我不知道。
高启兰仅剩的尊严拦住我。
我无力多问,血气在喉,脑中一片白茫茫。学习医学,略知心理,原来人脑居然真的有自我保护之机制,感恩它护得我一个体面,仍唤一声嫂嫂,努力收拾一线和睦的高家氛围。
高启兰,你要明白,你要走出来。
她是你嫂嫂,你们要彼此珍重。
可是我终究是低估了年轻的爱情。
她也是。
我载着满腔思绪返校。
踏入校门仍在晕眩。唏嘘得近乎落下泪,我一腔热血考取学位,得偿所愿回到京海读书,没想到孤注一掷竟然是如此结局。
生命真是,真是一出戏剧。
太坏了。
我本渴求忙碌,要导师将我的悲伤榨干,没有缝隙。
这次我是真的躲着她了。
可是导师瞥我一眼,露出金黄的牙齿,整齐地送我离开了。他要我好好休息。
我最后的指望也没有了。
酒精。
好东西。
我意识到我大抵酗酒了。
刚开始我选气泡啤酒,咕嘟嘟灌下一大口,苦钻到喉咙,又有气体翻腾。啤酒还给我以二十岁女青年的豪迈姿态,掩着青春的皮囊粉饰我颓败。

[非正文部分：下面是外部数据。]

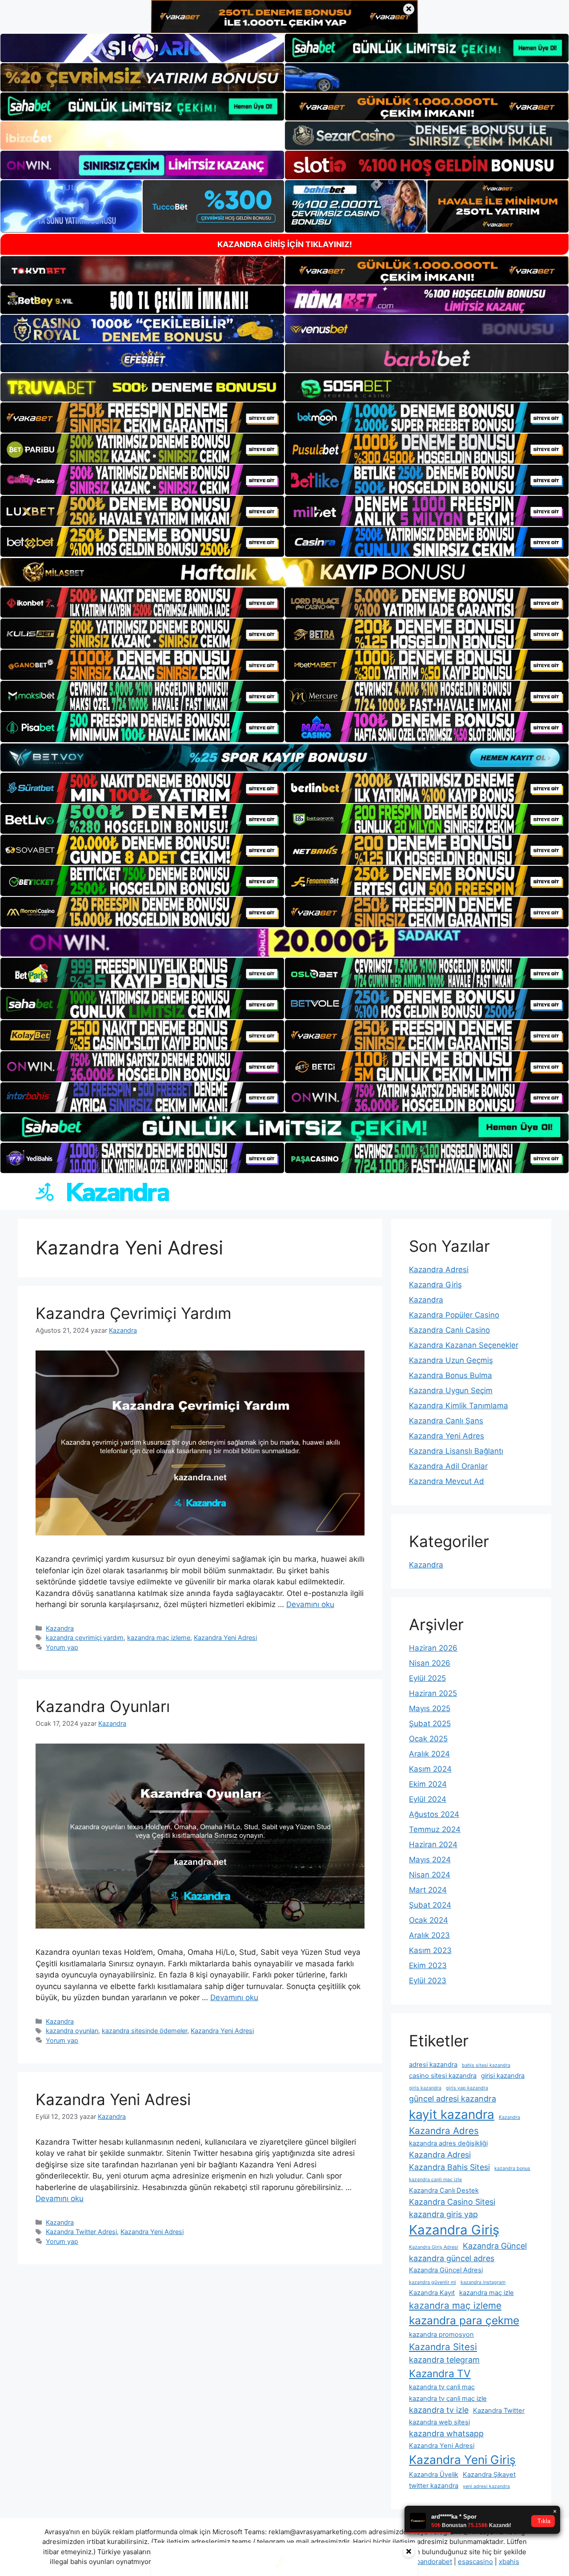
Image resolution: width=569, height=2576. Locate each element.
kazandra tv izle (439, 2410)
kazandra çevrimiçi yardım (85, 1637)
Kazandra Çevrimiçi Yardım (133, 1313)
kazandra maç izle (486, 2293)
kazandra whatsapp (446, 2433)
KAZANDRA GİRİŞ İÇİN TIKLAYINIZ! (284, 244)
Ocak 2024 (428, 1920)
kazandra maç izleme (158, 1637)
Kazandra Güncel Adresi (446, 2270)
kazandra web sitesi (439, 2422)
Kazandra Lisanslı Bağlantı (456, 1451)
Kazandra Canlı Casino (449, 1330)
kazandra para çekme (464, 2320)
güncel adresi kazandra (452, 2098)
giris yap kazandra (467, 2088)
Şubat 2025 (430, 1723)
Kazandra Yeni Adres (446, 1435)
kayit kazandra (451, 2114)
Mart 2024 (428, 1889)
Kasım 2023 (430, 1950)
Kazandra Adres (444, 2130)
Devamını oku (310, 1604)
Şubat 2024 (430, 1905)
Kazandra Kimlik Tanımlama (458, 1405)
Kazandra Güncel (495, 2245)
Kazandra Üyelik (433, 2475)
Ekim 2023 (428, 1965)
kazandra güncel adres (451, 2258)
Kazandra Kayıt (432, 2293)
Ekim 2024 (428, 1784)
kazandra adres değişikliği (448, 2143)
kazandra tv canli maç (442, 2387)
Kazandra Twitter (499, 2411)
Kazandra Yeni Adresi (225, 1637)
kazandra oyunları (72, 2030)
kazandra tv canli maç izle (448, 2399)
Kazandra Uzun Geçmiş (451, 1360)
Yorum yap (62, 1647)
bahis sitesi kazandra (486, 2065)
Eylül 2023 (427, 1980)
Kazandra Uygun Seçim (451, 1390)
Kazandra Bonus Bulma (450, 1375)
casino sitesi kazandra (443, 2076)
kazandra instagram (483, 2282)
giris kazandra (425, 2088)
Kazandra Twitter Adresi (81, 2231)
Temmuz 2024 (435, 1829)
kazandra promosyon (441, 2335)
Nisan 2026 (429, 1663)
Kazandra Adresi (439, 1269)
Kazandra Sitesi (443, 2346)
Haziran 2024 (433, 1844)
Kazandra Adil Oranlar (448, 1466)
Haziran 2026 (433, 1648)
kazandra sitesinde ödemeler (144, 2030)
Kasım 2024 (430, 1768)
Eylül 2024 (427, 1799)
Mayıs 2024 (430, 1859)
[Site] (142, 417)
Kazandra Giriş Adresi (433, 2247)
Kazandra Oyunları (103, 1706)
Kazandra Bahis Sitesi (449, 2167)
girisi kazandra (503, 2076)
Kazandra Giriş (435, 1284)
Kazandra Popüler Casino (454, 1314)
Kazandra (60, 1628)
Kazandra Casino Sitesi (452, 2201)
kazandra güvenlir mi (432, 2282)
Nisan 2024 (429, 1874)
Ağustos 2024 (434, 1814)
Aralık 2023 (429, 1935)
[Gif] (284, 572)
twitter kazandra (433, 2486)
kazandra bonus (512, 2168)
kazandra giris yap (443, 2214)
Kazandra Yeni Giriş (462, 2459)
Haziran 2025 (433, 1693)
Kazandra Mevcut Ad (446, 1481)
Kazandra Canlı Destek (444, 2190)
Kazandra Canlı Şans (446, 1420)
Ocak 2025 (428, 1738)
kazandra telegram (444, 2359)
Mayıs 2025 (429, 1708)
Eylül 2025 (427, 1678)
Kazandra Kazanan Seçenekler (463, 1345)
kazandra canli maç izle (435, 2179)
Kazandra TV (440, 2373)
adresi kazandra (433, 2065)
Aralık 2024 (429, 1753)
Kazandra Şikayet (489, 2475)
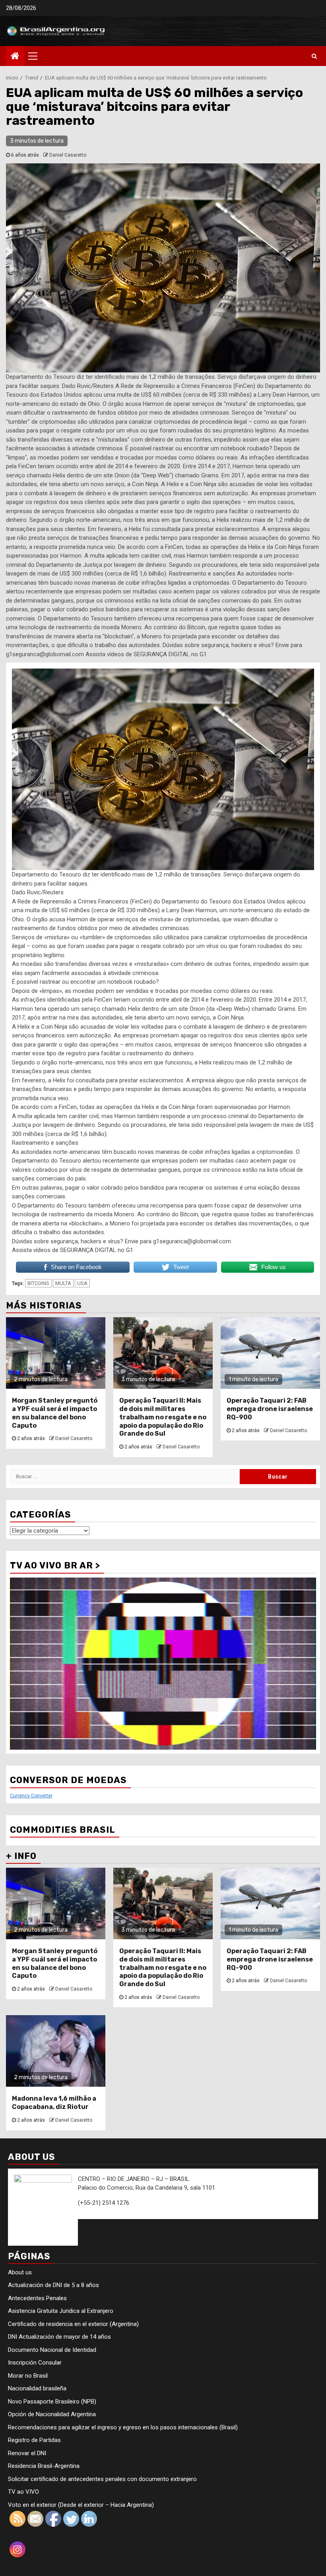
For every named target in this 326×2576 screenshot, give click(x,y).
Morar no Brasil (28, 2375)
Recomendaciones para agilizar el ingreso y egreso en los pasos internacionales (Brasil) (123, 2427)
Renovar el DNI (27, 2453)
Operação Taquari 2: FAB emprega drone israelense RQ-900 (270, 1409)
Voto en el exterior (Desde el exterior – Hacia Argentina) (81, 2504)
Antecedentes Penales (37, 2298)
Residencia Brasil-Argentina (44, 2465)
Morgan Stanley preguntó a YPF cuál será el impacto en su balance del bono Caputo (54, 1413)
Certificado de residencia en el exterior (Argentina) (73, 2324)
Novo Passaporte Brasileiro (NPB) (52, 2401)
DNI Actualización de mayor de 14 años (59, 2336)
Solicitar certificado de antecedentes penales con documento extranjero (102, 2479)
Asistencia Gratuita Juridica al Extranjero (60, 2310)
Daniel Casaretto (67, 155)
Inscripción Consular (35, 2362)
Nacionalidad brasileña (37, 2388)
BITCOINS (38, 1283)
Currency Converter (31, 1796)
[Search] (314, 56)
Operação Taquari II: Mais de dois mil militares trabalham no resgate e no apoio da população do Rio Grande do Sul (162, 1417)
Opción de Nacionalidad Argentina (52, 2414)
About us (20, 2272)
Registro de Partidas (34, 2440)
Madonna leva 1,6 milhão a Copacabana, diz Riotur (54, 2103)
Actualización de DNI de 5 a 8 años (53, 2285)
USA (82, 1283)
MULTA (63, 1283)
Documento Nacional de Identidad (52, 2349)
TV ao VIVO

后来我就不在乎了,劣质的白酒,高贵的红酒,甜甜的果酒。我并不在乎。
我酒量很差,活到现在万般谨慎,生怕无意喝多,使别人有机可乘。
现在这特性却使我感激。
喔。原来容易晕醉竟然是这样的幸福。
酒醉的梦里只有无边无际的快乐。还有她。
她叩门的时候我窝在宿舍的小小铁凳上,脚下整整齐齐地码着五颜六色的酒瓶。飘飘然,眯着眼看她一脚踢开宿舍摇摇欲坠的门。
又是一个梦。
是不是。
你怎么变成这样子了?小兰!
她愠怒。对谁?对我?
我只知道在梦里眼眶发热,抬头问梦中的玫瑰。
书婷。我爱你,是那么大的罪过吗?
罪过到使我不再敢见你。
怪不得有人从此不敢看观音。我岂止不敢看观音,我想都不敢想。
京海大学硕博连读资格的高启兰竟然如此脆弱,为逃离日日思念的她竟麻痹在酒精中。
发什么疯啊!你发什么疯!你看看你自己的样子!
哦,她竟然捏着我的下巴朝我吼。她第一次向我发火。
我对她也如此重要,值得她向我发火。
二哥说高家没有正常人。他没有诓骗我。
我重重的脑袋向下点,去吻她的手心。
这是错误吗?
你告诉我这是错误吗?
陈书婷从来不做犯险的决定,是不是?已经够难了,是不是?
我以为我的声音该是嘶哑的,可是它们从我的胸腔里发出来,翻滚着五脏六腑的痛,与大脑共鸣。
它们那样沉,那样重,我每说一个字都费尽气力。
梦里的女人忽然笑了,她很如玫瑰,暗红丝绒上衣,流光幻境般,伸出不娇嫩的手来抚我。
她的笑也玫瑰,缓缓盛开,开出一派清癯绝俗。
你太笨了,启兰。
我又感觉到额顶温热柔软。
原来玫瑰花瓣也会抵在我的额顶,絮絮道她的爱。
你是不是太笨了。可能我想和你撒个娇要你安慰呢?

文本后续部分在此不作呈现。